Para enfrentar esses desafios e dar-lhes resposta eficaz, “apelamos a uma solução europeia neste 8th Allianz Motor Day: um Centro de Informação de Segurança Automóvel multi-indústria,” que promova soluções específicas para as empresas e que sirvam o desenvolvimento do ecossistema da mobilidade, apelou Rohler.

No evento virtual do grupo segurador alemão intervieram especialistas da indústria automóvel, do setor tecnológico, dos seguros e da comunidade académica (computação e segurança de sistemas), discutindo questões em torno dos riscos cibernéticos dos veículos modernos, as medidas de prevenção adequadas e as dúvidas sobre as coberturas de seguro.

Segundo Frank Sommerfeld, responsável pela área de seguros da Allianz AG (Alemanha), até agora, os ciberataques não foram causa de acidentes de viação. “A Allianz não teve de pagar indemnizações por qualquer acidente que tenha sido evidentemente causado por um ataque de hackers,” referiu. Se um ataque de hackers causar um acidente que lesione pessoas e danifique o seu próprio veículo ou o de outra pessoa, geralmente todas as filiais europeias do Grupo Allianz fornecem cobertura de seguro, e o seguro do veículo trata do prejuízo financeiro – não há exclusão geral para hackers”.
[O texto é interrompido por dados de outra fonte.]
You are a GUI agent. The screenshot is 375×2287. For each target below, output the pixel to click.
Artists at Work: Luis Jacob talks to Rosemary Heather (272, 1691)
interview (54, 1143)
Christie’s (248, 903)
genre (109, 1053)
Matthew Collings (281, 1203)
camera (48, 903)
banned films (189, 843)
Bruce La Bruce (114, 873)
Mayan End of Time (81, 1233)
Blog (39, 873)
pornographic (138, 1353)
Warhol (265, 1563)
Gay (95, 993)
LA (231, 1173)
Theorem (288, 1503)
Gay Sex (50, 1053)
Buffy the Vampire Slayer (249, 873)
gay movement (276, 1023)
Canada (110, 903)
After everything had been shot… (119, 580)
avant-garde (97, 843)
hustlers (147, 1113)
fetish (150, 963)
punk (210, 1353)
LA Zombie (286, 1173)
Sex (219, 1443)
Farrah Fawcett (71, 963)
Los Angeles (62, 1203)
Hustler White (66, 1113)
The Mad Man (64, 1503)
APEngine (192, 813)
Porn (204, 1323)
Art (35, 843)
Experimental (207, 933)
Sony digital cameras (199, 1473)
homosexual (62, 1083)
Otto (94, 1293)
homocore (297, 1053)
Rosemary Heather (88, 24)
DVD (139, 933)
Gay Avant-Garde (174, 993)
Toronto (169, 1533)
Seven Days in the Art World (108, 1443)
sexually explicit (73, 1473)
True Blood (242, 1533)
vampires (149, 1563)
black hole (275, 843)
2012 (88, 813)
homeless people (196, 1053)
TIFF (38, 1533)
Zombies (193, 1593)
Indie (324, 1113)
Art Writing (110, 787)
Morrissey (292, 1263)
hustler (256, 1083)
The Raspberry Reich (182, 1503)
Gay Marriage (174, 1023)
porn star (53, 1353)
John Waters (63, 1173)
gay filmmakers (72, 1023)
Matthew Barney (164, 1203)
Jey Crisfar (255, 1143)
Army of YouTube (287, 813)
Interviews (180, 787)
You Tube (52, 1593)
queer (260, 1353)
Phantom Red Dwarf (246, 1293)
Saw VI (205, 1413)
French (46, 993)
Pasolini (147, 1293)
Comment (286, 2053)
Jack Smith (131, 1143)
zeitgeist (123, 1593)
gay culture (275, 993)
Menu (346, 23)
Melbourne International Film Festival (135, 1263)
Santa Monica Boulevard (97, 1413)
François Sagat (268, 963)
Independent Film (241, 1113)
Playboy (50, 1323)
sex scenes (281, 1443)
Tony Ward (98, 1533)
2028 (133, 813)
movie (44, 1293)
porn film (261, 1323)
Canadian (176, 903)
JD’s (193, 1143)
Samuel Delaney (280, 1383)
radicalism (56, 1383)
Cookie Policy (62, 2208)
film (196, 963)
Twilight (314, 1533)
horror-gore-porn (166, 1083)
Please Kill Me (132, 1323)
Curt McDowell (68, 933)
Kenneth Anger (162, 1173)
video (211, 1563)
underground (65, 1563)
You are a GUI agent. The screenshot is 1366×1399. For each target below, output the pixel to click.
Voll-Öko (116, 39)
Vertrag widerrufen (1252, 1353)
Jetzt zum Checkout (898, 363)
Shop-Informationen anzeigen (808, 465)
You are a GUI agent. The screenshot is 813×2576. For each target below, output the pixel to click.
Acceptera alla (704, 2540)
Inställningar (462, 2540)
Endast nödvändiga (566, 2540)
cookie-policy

No entanto, ressalvou Sommerfeld, tratando-se de um ataque aos servidores ou à plataforma digital (do fabricante) que comunica com o veículo, “e o ataque perturbar funções em alguns veículos ou mesmo em todos de um determinado tipo, a responsabilidade recai sobre o fabricante”.

Ao longo de cerca de 90 minutos de discussão, os intervenientes no webinar abordaram esta e outras situações (relacionadas, por exemplo, com problemas de atualização de software, respetiva sincronização com dispositivos móveis e outras funcionalidades; caixa negra do veículo; chaves de ignição digital e/ou roubo de códigos) relativamente às quais poderão subsistir lacunas e dúvidas. Por isso, será também necessário clarificar e sistematizar o que é responsabilidade do fabricante e quais as situações suscetíveis de cobertura pelos seguros.